Select every line containing the word "computer" from the material, and copy those lines.

> **Exercise materials**
--------

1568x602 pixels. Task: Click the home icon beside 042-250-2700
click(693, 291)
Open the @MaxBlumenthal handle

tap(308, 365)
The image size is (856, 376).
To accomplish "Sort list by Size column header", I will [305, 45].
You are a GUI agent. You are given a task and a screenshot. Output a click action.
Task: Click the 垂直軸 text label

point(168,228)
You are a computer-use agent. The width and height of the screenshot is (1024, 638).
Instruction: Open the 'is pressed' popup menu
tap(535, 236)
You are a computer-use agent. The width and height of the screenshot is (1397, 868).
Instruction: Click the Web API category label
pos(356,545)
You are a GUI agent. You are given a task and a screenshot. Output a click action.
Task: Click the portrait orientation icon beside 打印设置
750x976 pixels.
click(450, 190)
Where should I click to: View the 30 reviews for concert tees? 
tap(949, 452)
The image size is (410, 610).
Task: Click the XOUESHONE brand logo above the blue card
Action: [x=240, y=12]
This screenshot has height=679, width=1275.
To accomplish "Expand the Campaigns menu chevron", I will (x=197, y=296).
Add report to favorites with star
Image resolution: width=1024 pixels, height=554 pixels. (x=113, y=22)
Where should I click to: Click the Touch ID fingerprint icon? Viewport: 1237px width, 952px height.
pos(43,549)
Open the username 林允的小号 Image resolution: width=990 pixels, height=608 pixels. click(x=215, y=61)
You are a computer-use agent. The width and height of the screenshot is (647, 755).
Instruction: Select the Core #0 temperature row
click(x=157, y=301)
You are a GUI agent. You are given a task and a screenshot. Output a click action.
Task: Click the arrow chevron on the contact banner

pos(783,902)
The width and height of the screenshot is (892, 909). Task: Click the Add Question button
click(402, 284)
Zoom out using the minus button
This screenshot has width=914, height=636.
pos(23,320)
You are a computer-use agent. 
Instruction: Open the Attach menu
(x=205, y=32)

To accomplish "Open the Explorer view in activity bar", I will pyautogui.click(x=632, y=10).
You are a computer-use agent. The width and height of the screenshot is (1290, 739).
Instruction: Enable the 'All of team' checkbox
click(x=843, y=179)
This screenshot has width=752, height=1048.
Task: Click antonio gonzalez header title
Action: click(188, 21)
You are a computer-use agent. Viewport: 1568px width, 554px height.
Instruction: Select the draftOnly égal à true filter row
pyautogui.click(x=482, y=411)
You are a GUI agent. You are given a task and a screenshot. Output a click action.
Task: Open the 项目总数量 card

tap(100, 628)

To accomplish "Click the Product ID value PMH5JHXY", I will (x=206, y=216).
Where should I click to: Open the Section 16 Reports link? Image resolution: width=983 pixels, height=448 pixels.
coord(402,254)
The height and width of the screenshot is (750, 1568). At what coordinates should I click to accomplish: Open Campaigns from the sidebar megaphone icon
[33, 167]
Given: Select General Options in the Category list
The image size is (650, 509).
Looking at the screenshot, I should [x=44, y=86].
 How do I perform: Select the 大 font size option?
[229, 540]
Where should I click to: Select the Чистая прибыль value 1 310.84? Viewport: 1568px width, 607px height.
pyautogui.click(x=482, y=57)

--------

> **Response to this exercise**
You are a computer-use agent. The width and height of the screenshot is (1024, 638).
You are a computer-use agent. The width and height of the screenshot is (1397, 868).
You are a computer-use agent. The width and height of the screenshot is (647, 755).
You are a computer-use agent. 
You are a computer-use agent. The width and height of the screenshot is (1290, 739).
You are a computer-use agent. Viewport: 1568px width, 554px height.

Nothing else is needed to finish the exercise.